Smooth Sailing Index story and purpose
The two principals of Smooth Sailing Indexes have a combined 62 years of experience in the financial services industry (we think we are still youngsters) with an emphasis on indexed products. When deciding what to name the company they wanted to draw from the key qualitative techniques implemented in their indexes to help financial professional licensees have confidence to create 40 ACT products or receive signals for their SMA client portfolios. The logic of each index is designed to be “all weather” in nature. In other words, navigate through various market conditions and deliver consistent returns over market and business cycles - hence, "Smooth Sailing." Our indexes are unique to the industry and implement the following disciplines.
Protect – each index is designed to be “risk off” in harsh market declines. By attempting to have shallow declines in most of large drawdowns, licensee’s can be assured their 40 ACT or SMA portfolios are not simply taking the plunge like their competitors who have passive or active (but with a fully invested mandate) products. Additionally, there is less strain to work towards the high watermark after a meaningful decline.
Return seeking – each index is designed to participate “risk on” when positive trends appear to be confirmed after a meaningful decline. "Risk on" participation continues until those positive trends appear to be weakening.
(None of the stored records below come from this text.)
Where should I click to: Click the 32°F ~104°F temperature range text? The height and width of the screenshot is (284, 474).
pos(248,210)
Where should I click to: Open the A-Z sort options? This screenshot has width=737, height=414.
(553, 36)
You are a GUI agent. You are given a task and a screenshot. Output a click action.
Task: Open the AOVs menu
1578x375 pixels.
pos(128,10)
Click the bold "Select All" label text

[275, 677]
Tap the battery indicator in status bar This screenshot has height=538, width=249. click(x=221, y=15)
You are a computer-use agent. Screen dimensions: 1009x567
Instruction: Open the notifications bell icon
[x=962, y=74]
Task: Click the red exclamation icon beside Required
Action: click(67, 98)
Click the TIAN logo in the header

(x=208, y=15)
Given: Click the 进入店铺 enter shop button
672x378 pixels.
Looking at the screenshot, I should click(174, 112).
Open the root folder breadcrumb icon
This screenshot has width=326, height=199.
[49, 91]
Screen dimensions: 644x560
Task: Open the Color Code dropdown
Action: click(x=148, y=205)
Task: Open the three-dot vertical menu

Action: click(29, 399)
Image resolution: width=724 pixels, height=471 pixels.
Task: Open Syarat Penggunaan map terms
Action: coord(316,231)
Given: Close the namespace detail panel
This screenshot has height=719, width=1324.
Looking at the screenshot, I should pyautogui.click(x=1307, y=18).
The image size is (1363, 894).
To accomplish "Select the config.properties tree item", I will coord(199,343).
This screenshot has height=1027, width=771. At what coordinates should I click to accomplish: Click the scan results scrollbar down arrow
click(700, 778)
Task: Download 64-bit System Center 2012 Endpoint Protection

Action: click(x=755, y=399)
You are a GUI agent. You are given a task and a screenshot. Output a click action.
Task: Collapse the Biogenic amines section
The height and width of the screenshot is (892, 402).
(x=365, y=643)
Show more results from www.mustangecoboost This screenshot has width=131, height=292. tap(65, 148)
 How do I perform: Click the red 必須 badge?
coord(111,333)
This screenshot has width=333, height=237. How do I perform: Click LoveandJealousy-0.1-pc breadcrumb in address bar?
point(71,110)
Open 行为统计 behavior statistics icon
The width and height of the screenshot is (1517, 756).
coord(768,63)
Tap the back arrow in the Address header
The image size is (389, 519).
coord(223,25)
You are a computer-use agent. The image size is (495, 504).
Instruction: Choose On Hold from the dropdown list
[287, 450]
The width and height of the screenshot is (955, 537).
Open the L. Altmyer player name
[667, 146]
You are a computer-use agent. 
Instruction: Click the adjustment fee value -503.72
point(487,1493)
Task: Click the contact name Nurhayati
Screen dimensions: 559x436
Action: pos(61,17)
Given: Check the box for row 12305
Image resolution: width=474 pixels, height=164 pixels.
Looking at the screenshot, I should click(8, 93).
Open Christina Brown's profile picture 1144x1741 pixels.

Opportunistic allocations – each index has a universe that re-allocates at the end of each month or each week. This re-allocation process is designed to seek alpha during trending periods by allocating to tickers that are chosen based on index metrics and discarding tickers that are not.
Volatility management – each index is designed to reduce volatility substantially during harsh market conditions by simply being “risk off.” Additionally, by incrementally reducing index exposure during deteriorating periods or incrementally increasing index exposure during re-inflating periods, the overall volatility profile is substantially reduced over a complete market cycle.
Equal weighting – during the allocation process of each index, an equal weighted methodology is used to further disperse opportunity and risk over a complete business cycle. Historically, equal weighting methodologies have outperformed cap weighted and/or over biased allocations. Also, it makes it very easy for an end-user to implement for their fund or clients.
Nimble – each index is a factored, frequently re-allocated entity with built-in flexibility to reduce or increase risk, participate either “risk on” or “risk off.” We believe this nimbleness is paramount in complete market and business cycles.